Deep-learning-based approaches, particularly deep reinforcement learning (DRL), have emerged as a promising direction for solving VRPs. Some researchers developed improvement-based DRL models for various VRPs, similar to improvement heuristics that iteratively refine solutions from an initial solution [
31,
32,
33]. Improvement-based DRL models, while effective, often rely on a predefined initial solution, which can limit their adaptability and efficiency. To address these issues, more researchers have focused on constructive DRL models that incrementally build vehicle routes from scratch by sequentially adding customer nodes, offering faster and more flexible solutions. Earlier construction-based DRL models [
34,
35,
36] for solving VRPs were usually based on long short-term memory (LSTM) networks [
37]. The LSTM networks process each element in an input sequence sequentially, as the computation at each step depends on the hidden state from the previous step. This inherent sequential dependency prevents LSTM networks from efficiently parallelizing computations across the entire sequence, resulting in lower training and inference efficiency. Furthermore, the stepwise nature of LSTM architectures makes it difficult to capture the complex spatial relationships among nodes, which is important for VRPs, where accurately modeling these relationships is critical for finding high-quality solutions. As a result, LSTM-based DRL models encounter significant limitations in both computational efficiency and optimization performance when applied to large-scale or complex problems.
In contrast, the transformer model [
38], which employs multi-head attention (MHA) mechanisms, can encode all elements in the input sequence simultaneously through self-attention mechanisms, enabling efficient parallelization, batch processing, and richer modeling of complex spatial relationships within the data. Based on this model, Kool et al. [
39] proposed the attention model (AM) that demonstrated superior performance compared to several benchmarking models (e.g., OR-Tools) across various routing problems. Building on this work, Bono et al. [
40] introduced a multi-agent routing model using deep attention mechanisms (MARDAM), enabling parallel construction of multiple vehicle routes by incorporating fleet state representations. Li et al. [
41] tackled the HVRP by proposing a transformer-based DRL model, which incorporates a vehicle selection decoder to handle heterogeneous fleet constraints and a node selection decoder for route.
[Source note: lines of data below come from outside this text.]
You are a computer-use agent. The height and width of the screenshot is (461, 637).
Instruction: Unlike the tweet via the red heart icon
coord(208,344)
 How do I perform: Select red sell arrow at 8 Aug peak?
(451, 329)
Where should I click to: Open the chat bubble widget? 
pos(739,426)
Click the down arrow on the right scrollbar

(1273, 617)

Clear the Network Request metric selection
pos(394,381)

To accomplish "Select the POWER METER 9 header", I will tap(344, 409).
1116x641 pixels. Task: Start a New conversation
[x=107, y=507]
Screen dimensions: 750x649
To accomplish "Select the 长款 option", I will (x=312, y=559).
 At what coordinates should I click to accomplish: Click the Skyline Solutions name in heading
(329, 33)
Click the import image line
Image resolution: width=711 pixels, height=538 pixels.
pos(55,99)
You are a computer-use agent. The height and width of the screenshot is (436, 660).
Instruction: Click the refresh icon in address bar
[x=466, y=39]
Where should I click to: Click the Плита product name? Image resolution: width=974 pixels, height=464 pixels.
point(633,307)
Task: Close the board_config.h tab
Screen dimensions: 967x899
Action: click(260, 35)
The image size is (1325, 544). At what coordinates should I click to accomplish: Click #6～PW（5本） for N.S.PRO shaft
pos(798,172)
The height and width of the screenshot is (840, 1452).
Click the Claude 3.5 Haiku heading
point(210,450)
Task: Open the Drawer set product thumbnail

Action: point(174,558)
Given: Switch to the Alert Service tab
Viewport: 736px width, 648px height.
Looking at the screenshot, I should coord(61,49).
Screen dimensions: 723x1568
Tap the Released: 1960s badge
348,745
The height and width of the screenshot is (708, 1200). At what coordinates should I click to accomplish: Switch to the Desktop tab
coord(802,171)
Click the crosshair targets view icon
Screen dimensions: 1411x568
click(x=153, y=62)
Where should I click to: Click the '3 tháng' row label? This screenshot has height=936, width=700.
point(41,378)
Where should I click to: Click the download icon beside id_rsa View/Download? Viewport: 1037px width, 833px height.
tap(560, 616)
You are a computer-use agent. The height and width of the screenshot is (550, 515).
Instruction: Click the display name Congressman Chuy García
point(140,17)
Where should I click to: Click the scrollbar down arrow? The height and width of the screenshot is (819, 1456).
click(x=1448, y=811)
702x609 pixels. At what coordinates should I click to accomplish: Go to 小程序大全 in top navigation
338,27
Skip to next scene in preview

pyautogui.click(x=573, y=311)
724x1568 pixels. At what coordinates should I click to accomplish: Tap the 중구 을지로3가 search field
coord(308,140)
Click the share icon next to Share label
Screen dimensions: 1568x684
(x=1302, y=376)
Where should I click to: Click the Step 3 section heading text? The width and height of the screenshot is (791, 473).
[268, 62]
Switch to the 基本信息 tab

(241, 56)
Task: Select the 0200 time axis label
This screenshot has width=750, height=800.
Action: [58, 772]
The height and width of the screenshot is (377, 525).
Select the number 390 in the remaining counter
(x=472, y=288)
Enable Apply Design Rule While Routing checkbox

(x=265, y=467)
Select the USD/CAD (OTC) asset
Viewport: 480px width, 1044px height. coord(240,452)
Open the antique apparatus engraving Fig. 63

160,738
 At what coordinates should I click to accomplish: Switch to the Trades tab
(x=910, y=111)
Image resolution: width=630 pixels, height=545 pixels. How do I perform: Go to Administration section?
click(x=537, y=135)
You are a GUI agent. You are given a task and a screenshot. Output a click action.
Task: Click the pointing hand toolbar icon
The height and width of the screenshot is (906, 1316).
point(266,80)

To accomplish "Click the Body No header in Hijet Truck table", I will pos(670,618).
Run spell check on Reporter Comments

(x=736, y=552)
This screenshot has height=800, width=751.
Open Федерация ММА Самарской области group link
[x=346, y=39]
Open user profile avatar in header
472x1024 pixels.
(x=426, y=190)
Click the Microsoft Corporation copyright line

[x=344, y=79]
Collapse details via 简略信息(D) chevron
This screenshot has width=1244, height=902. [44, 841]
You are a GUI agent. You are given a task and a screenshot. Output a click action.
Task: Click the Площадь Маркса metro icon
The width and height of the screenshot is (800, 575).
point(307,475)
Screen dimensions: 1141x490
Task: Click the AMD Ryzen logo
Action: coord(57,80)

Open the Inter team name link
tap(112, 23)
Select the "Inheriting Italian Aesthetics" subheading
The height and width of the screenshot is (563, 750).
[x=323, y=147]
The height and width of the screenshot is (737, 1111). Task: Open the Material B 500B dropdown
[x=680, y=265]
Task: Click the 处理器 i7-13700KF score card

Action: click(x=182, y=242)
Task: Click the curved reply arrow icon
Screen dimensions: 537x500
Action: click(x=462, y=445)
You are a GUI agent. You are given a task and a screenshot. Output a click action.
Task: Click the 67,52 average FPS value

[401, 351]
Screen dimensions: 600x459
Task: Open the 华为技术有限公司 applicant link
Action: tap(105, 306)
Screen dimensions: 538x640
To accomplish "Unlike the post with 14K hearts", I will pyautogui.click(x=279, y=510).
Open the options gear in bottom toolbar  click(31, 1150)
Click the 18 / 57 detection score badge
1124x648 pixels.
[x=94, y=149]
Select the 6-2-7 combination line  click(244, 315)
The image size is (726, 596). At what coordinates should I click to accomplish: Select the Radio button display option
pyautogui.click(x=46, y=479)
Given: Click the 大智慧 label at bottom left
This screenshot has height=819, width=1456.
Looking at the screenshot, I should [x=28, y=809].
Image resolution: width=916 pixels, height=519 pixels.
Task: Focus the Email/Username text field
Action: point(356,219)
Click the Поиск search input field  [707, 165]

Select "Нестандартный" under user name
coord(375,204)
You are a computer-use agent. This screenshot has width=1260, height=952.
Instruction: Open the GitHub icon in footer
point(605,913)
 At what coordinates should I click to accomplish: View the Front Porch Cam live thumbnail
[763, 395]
Zou et al. [
42] proposed an enhanced transformer model that integrates MHA and attention-to-attention mechanisms to address the low-carbon multi-depot vehicle routing problem. However, to the best of our knowledge, there are currently no transformer-based deep reinforcement learning methods developed for the LC-HMCVRP. The existing models are not specifically designed for solving LC-HMCVRP, which may result in difficulties capturing the complex constraints of heterogeneous fleet composition, compartment allocation, and low-carbon requirements and may limit their optimum-seeking ability. Therefore, exploring an effective DRL model for solving LC-HMCVRP remains a meaningful challenge.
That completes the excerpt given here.